[Stored records]
+ + + + +

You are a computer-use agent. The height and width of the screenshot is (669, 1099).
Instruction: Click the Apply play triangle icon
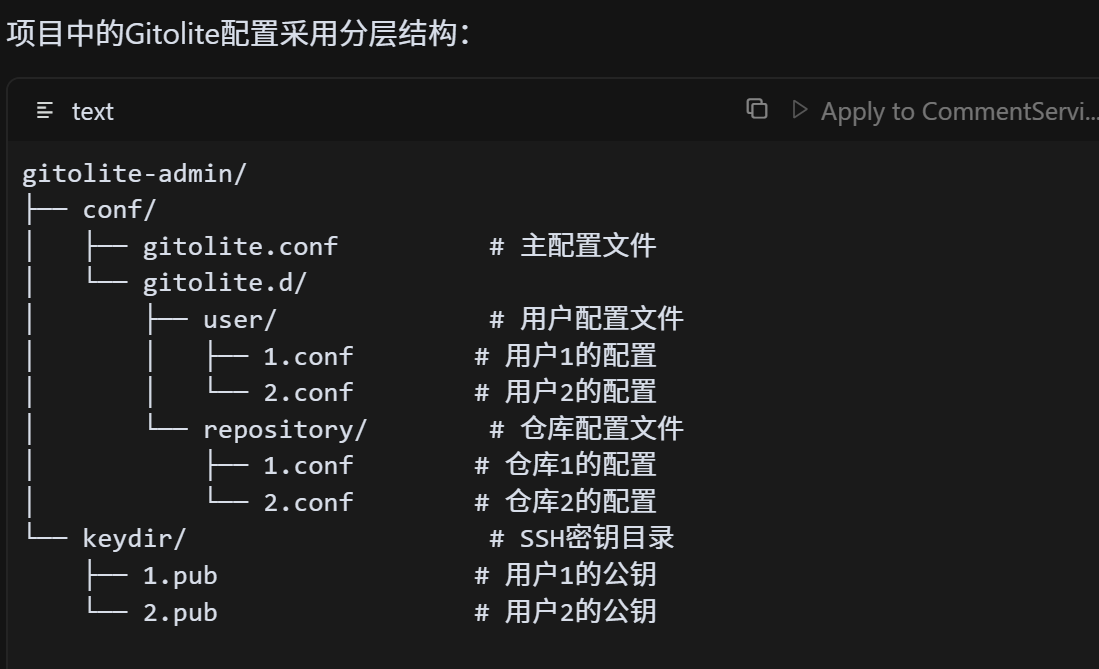[x=799, y=109]
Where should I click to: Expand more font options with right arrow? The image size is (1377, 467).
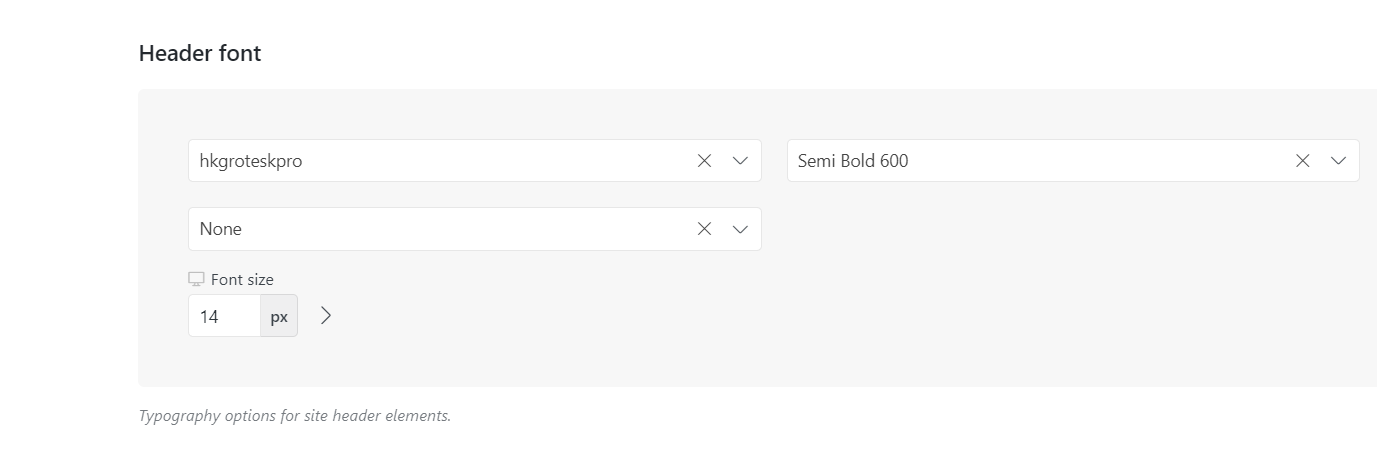pos(326,316)
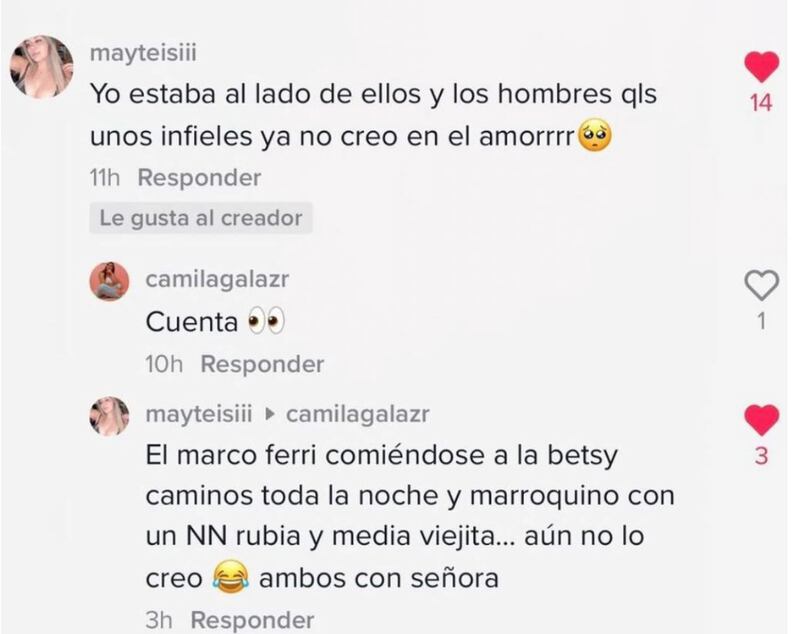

+ + + + +

§ **What to work on**
Your copy should hold all the data word for word. It should hold no pictures.

§ **Answer box**
You are a computer-use agent. The height and width of the screenshot is (669, 1099).
Instruction: Click the Apply play triangle icon
[x=799, y=109]
Where should I click to: Expand more font options with right arrow? The image size is (1377, 467).
pos(326,316)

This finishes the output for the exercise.